Проблема «медиального угла», «сползания» медиального края при протезировании мягкими сетками возникает по двум причинам: 1 - из-за нечеткой фиксация по общепринятой методике медиального угла и медиального края протеза в глубине раны, особенно непрерывным швом, когда создаются зрительные помехи манипуляциям. Вследствие чего сетка крепится ненадежно и «сползает», т.е. фактически постепенно отрывается. 2 – типичная фиксация медиального края сетки по методу Лихтенштейна (справедливости ради надо заметить, что всё это ещё в 50х годах описано в работах болгарских хирургов Попкирова и Маркова) предполагает крепление её к перемизию и самой внутренней косой мышце. Структуры эти не крепкие, поэтому они не могут быть признаны надёжными противостоять процессу сморщивания, который характерен как реакция на инородное тело.
Формирование инфильтрата в зоне пластики, как одной из особенностей течения раневого процесса, объяснимо пролонгированной фазой воспаления, за счет выраженной реакции организма на инородное тело, что приводит к избыточному образованию незрелой соединительной ткани в фазе репарации. Инфильтрат разрешается медленно, не сопровождается гнойными осложнениями и не требует интенсивного лечения. Однако другим, не менее важным явлением в протезированной брюшной стенке является миграция сетки и ее сморщивание. В период от 2 до 6 месяцев после операции, выявлено сморщивание сетчатого имплантата на 10% - 20% по сравнению с измерениями, выполненными сразу после операции. В условиях хронической серомы и инфильтрата деформация сетки более выражена - происходит значительное уменьшение её размеров, в виде сморщивания и потерей первоначальной площади до 60% , что обусловлено наличием участков с гиперпластичекой реакцией и участков сетки, где отсутствует ее контакт с окружающими тканями, и как следствие замедлены процессы репарации.
Оперируя больных с рецидивами после протезирующих герниопластик, мы отметили, что сморщенная сетка крепко сращена с пупартовой связкой, что является подтверждением высказанного мнения.
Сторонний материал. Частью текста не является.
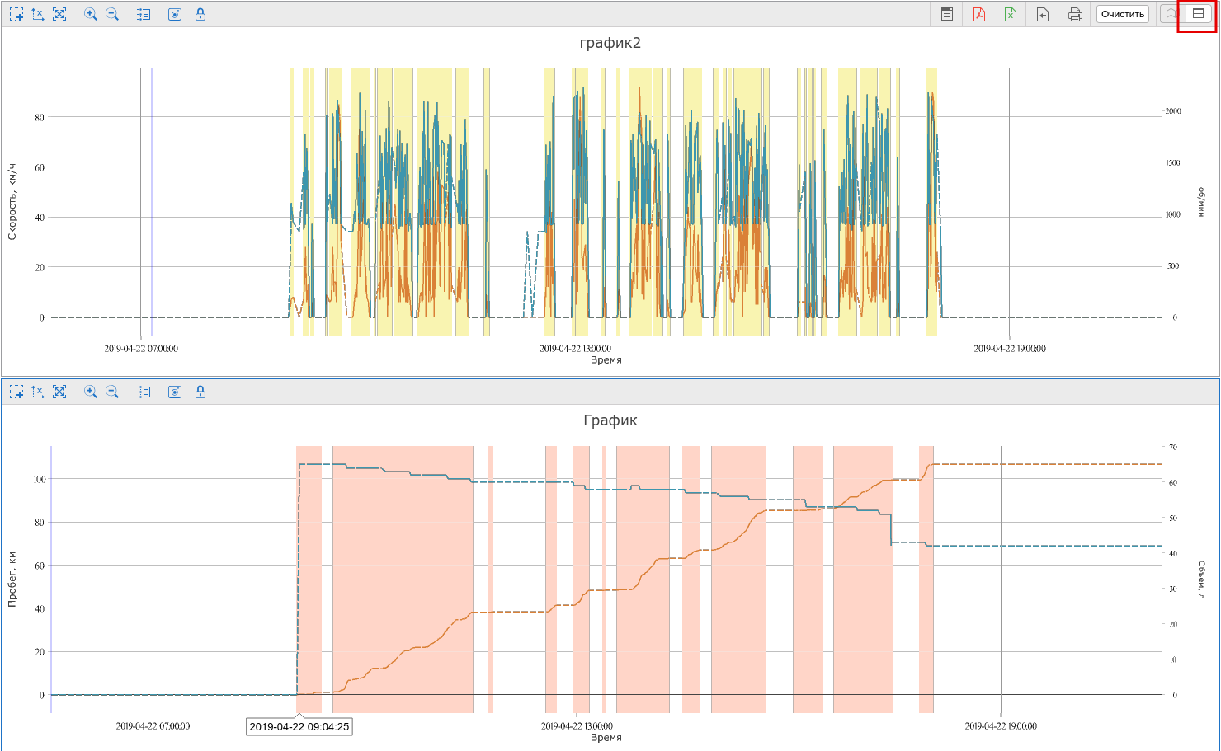The image size is (1221, 751).
Task: Click axis reset icon in top chart toolbar
Action: pos(38,14)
С целью профилактики рецидивов мы применили несколько новшеств. Вначале под контролем зрения в медиальном углу накладываем провизорные швы(5-6) на пупартову связку, в области лонного бугорка, к сухожильному растяжению прямой мышцы с захватом апоневроза наружной косой мышцы. И только затем поочередно соответственно наложенным швам прошиваем медиальные угол и край сетки и завязываем нити. Медиальный край сетки мы фиксируем отдельными швами, не только как прописано в предыдущих методиках к мышцам, но и к апоневрозу наружной косой мышцы. Это также считаем одним из узловых моментов крепления. Ранее при классической пластике по Постемпскому нами предложен оригинальный «П»-образный шов, который разделяет одно отверстие, через которое выходит канатик, на три почти равные части без тугого затягивания нити, тем самым ограничивается продольное перемещение элементов семенного канатика, фиксированного к тканям отверстия. Это же применяем при протезирующей пластике, фиксируя элементы семенного канатика в проекции отверстия для него.
Изменение технологии пластики по Постемпскому и при протезировании дало возможность до минимума свести число рецидивов, что подтверждает вышеуказанные предположения.